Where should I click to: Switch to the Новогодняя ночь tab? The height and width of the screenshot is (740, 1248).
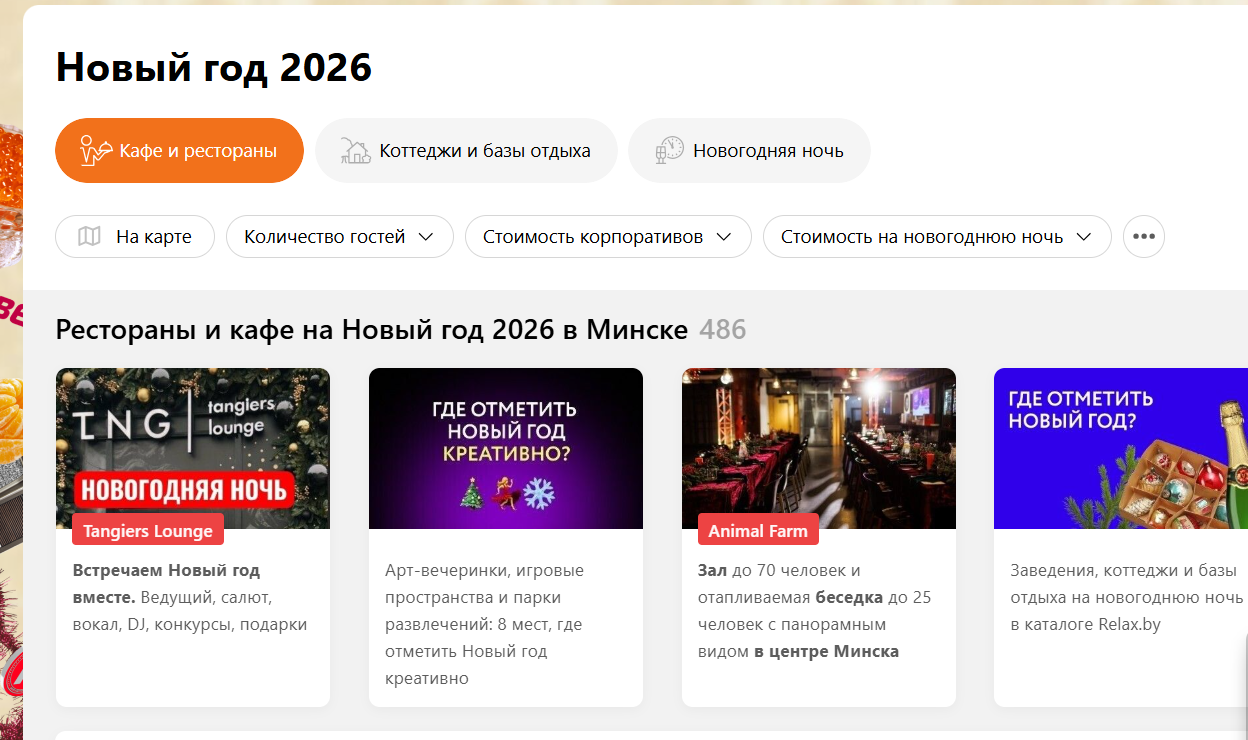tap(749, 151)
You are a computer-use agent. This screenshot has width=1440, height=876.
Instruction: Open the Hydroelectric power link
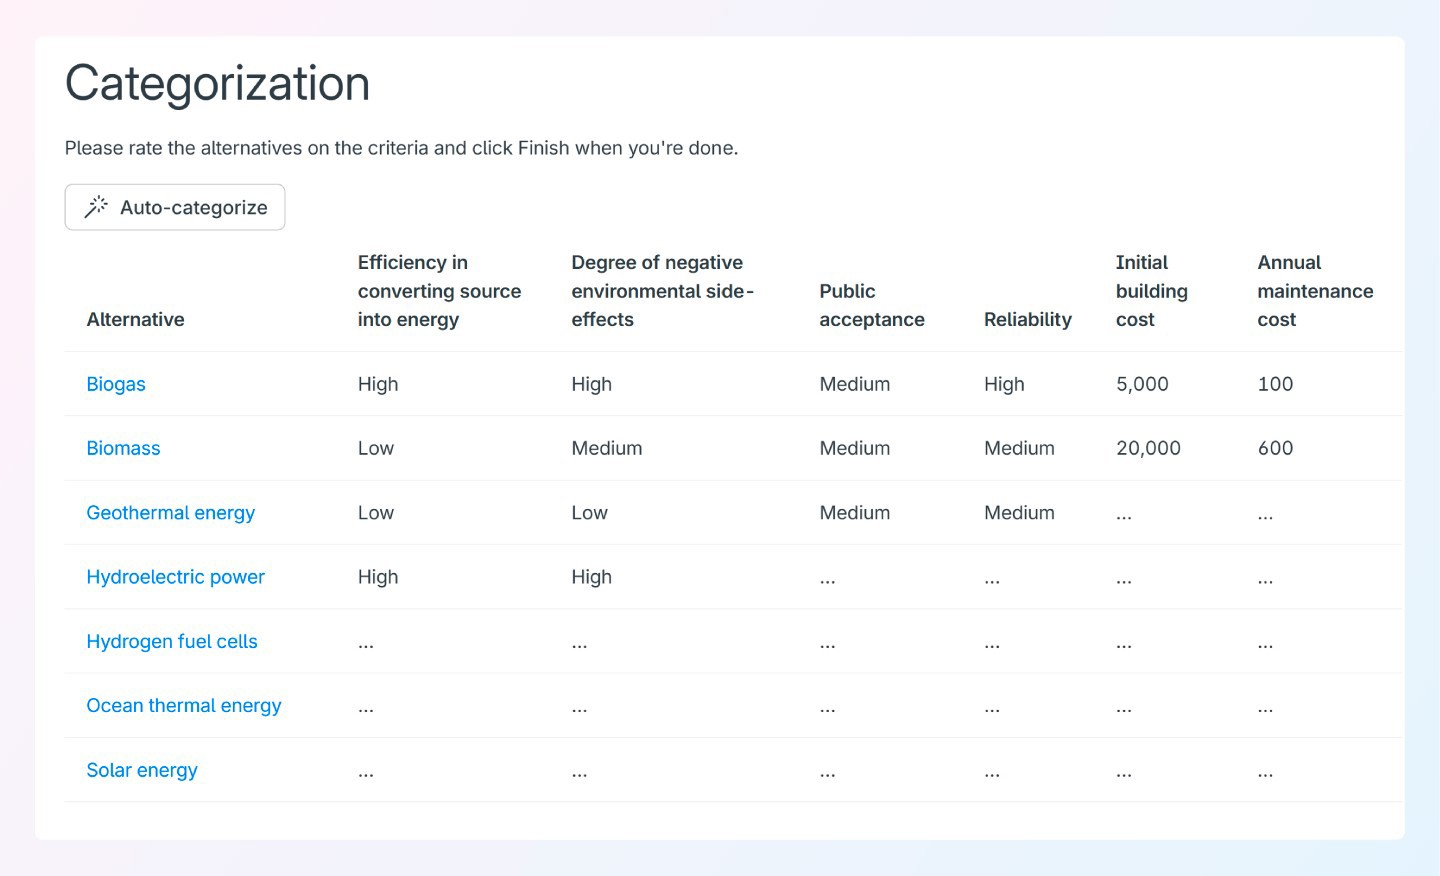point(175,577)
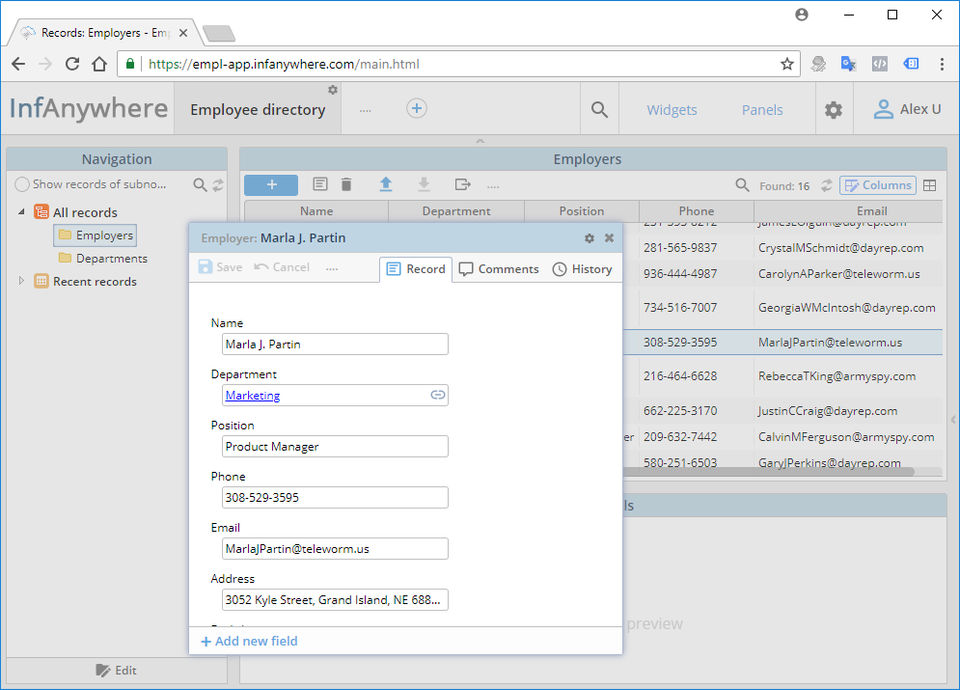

REQUIRED WORK> Please output the material as written, apart from the images.

SOLUTION TO THE EXERCISE>
Where should I click to: Switch to the Новогодняя ночь tab? The height and width of the screenshot is (740, 1248).
tap(749, 151)
You are a computer-use agent. This screenshot has width=1440, height=876.
Instruction: Open the Hydroelectric power link
point(175,577)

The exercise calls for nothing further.